Whatever You Love

Whatever You Love

Louise Doughty, Faber & Faber, 2010

When Laura’s nine-year-old daughter Betty is killed in a hit-and-run accident, grief unhinges her. Old wounds relating to her divorce from Betty’s father, David, open up. These include fresh resentment about his partner and their baby.

Laura’s loss provokes a strong desire for revenge and some questionable behaviour involving a kitchen knife and the man who drove the car that hit Betty.

Laura muses, “I think of how I had to hurt someone because of all the things that were hurting me and how I would never have seen it that way at the time. I think how there is always a way we can justify ourselves to ourselves to make ourselves moral, heroic even.”

Not many of the characters in Doughty’s sinister novel about the intensity of love and the cruelty of fate seem entirely sane.
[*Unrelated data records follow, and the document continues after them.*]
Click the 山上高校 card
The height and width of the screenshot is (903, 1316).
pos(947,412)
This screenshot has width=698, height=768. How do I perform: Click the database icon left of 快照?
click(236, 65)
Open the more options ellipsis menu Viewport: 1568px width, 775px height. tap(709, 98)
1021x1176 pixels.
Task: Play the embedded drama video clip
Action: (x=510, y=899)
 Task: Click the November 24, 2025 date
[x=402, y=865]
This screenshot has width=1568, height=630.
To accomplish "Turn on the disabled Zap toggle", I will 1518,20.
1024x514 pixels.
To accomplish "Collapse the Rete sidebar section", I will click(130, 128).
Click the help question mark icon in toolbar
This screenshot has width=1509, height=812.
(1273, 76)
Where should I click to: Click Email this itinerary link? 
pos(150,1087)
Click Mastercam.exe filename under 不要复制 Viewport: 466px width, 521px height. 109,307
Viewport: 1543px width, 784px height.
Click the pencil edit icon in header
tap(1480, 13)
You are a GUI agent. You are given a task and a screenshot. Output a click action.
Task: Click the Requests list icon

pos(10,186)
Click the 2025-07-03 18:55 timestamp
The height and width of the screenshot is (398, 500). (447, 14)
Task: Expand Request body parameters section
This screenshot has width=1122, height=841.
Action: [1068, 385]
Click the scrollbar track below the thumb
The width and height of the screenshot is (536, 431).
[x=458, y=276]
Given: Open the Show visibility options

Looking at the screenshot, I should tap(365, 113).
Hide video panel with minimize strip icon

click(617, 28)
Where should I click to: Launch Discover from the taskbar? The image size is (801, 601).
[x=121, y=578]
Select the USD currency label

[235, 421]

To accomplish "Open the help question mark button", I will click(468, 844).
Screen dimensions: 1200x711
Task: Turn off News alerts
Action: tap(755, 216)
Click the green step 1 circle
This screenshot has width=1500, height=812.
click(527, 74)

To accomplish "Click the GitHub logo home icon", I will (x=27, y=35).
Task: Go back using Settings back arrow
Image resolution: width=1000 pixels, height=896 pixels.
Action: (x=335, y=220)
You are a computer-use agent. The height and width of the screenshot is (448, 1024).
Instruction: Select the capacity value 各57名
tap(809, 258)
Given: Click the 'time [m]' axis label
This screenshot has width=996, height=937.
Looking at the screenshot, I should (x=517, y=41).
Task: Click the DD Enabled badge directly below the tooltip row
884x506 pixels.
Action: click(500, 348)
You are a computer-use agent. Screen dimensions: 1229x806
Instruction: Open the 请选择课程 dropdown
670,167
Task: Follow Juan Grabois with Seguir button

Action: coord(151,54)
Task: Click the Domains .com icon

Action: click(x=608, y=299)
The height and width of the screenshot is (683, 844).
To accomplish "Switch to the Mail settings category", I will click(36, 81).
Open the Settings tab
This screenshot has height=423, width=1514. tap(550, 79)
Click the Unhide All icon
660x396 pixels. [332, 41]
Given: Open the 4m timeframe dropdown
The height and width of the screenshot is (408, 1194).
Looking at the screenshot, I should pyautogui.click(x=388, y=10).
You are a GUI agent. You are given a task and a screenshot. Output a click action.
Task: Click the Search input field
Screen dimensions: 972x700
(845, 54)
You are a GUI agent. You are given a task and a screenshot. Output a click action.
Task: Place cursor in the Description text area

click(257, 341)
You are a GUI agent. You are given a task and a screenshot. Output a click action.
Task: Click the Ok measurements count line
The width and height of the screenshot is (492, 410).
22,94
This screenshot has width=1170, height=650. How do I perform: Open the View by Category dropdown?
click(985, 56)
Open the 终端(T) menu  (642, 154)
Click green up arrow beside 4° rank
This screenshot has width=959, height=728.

Threatening, hand-written notes add further unpredictability.

Laura’s relationship with David shifts to eerie cohabitation when his partner goes missing.

She says, “What is this that we feel for each other now if not love? Love built on pain — the kind that lasts: Whatever we love can be taken away from us at any moment but the loss of what we love belongs to us forever.”

Doughty’s novel is accomplished, creepy, and leaves in its wake a lingering unease.